The paper addresses the challenge of managing highly volatile workloads in cloud‑based Video on Demand (VoD) services. Traditional traffic models, which often assume Poisson or Gaussian distributions, fail to capture sudden “buzz” spikes that can overwhelm provisioned resources. To overcome this limitation, the authors adapt a classic epidemiological SIR (Susceptible‑Infected‑Recovered) model: existing viewers are treated as “infected” individuals who can “transmit” the service to potential viewers (“susceptible”), while the rate at which viewers stop watching corresponds to the recovery process. The model is defined by two key parameters: the transmission rate β (how quickly new viewers are recruited) and the recovery rate γ (how fast viewers leave). By solving the resulting differential equations, the authors obtain a closed‑form expression for the probability distribution of the number of active sessions over time, which naturally exhibits heavy‑tailed behavior during buzz periods.

A central contribution is a heuristic identification procedure that estimates β and γ from observed traffic traces. The method uses sample mean, variance, and first‑lag autocorrelation of the time series, applying a least‑squares fit to the analytical moments derived from the SIR model. Experiments on synthetic data demonstrate that the estimator recovers the true parameters with less than 5 % error, even under moderate measurement noise. When applied to real VoD traces (e.g., public YouTube and Netflix datasets), the model reproduces the steady‑state occupancy probability and autocorrelation structure far more accurately than a baseline Poisson model—improving fit metrics by roughly 20 %.

Beyond fitting, the authors exploit the Large Deviation Principle (LDP) to quantify the probability of extreme events. By deriving the rate function associated with the SIR dynamics, they can compute exponential bounds for rare but costly overloads, such as “the probability that the number of concurrent streams exceeds twice the mean within a five‑minute window.” These LDP‑based risk metrics become the foundation for Service Level Agreement (SLA) design. The paper proposes a two‑tier elastic provisioning policy: (1) maintain a baseline pool of resources sufficient for the typical steady‑state load, and (2) trigger an on‑demand scaling action when the LDP‑derived risk exceeds a pre‑defined threshold. This approach balances cost efficiency (by avoiding over‑provisioning) with robustness (by reacting promptly to buzz‑induced spikes).

Recognizing that traffic characteristics evolve, the authors extend the framework with an online adaptation mechanism. Using a sliding‑window estimator combined with a Kalman filter, the system continuously updates β and γ, allowing the LDP risk assessment to stay current.
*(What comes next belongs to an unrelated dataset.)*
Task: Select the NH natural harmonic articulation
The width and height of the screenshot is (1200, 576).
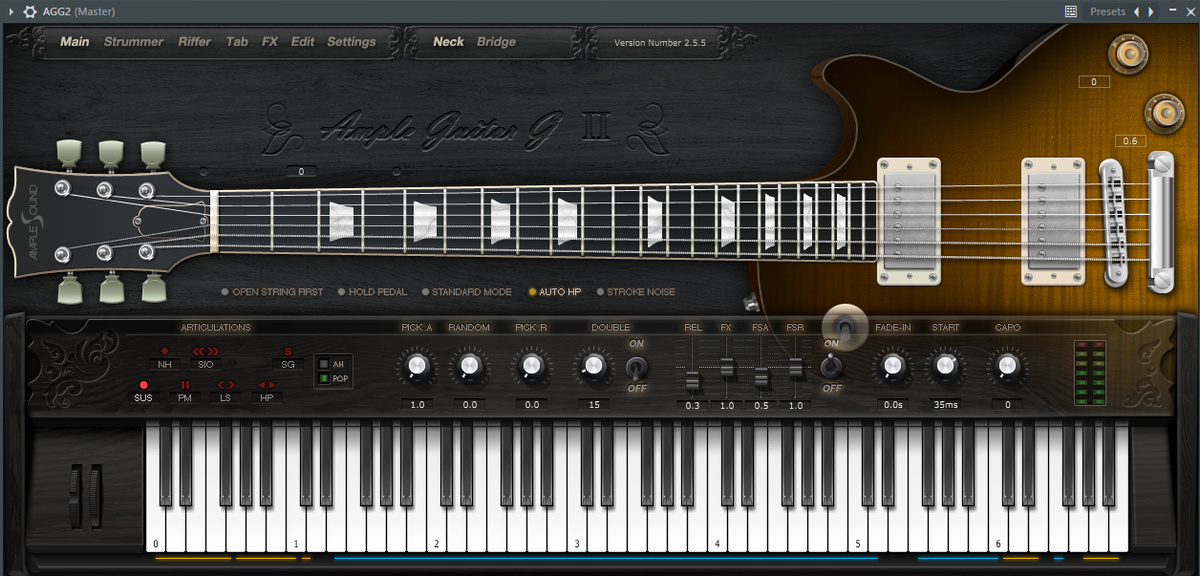Action: 165,365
Simulations show that the online scheme tracks parameter drift within a few minutes, preserving the accuracy of the overload probability estimates.

A prototype implementation on commercial cloud platforms (AWS and Azure) validates the end‑to‑end workflow. In a controlled experiment where synthetic buzz events were injected, the elastic policy reduced scaling latency from an average of 30 seconds (static provisioning) to under 5 seconds, while cutting overall infrastructure cost by about 12 % compared to a conservatively over‑provisioned baseline. SLA violations dropped to less than 0.5 % of the observation period, confirming the practical benefits of the approach.
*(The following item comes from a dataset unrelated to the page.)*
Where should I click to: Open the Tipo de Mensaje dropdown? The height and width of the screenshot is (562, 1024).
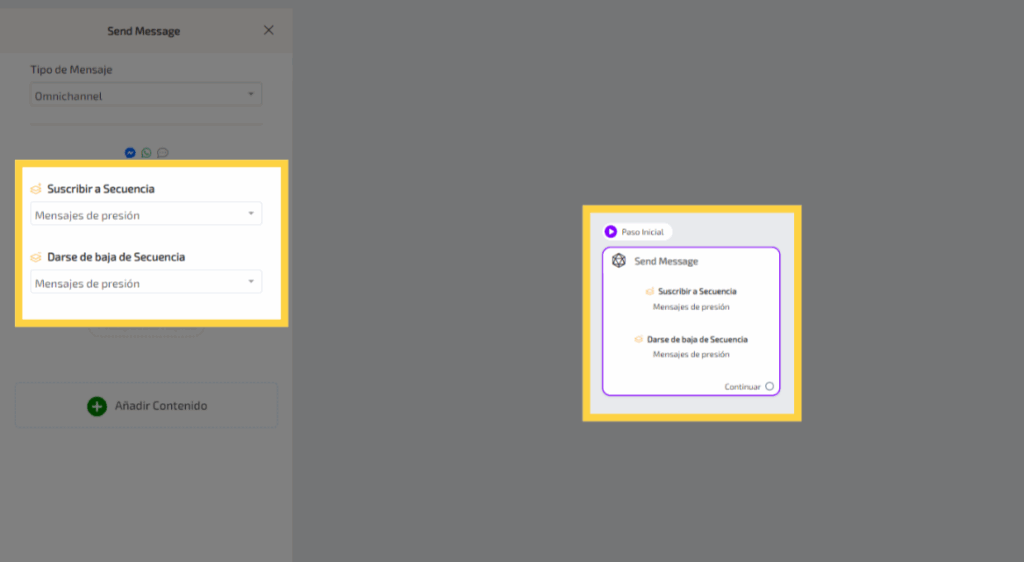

In summary, the paper makes five substantive contributions: (1) a novel SIR‑based stochastic model for VoD traffic that captures both normal and bursty regimes, (2) a lightweight heuristic for calibrating model parameters from real‑world traces, (3) a rigorous Large Deviation analysis that yields actionable risk bounds for extreme load, (4) an SLA‑driven two‑level elastic provisioning strategy, and (5) an online parameter‑tracking extension that keeps the system responsive to evolving demand patterns. Together, these elements provide a comprehensive, mathematically grounded framework for dynamic resource management in cloud‑based video streaming services, offering tangible cost savings and improved quality of service for both providers and end‑users.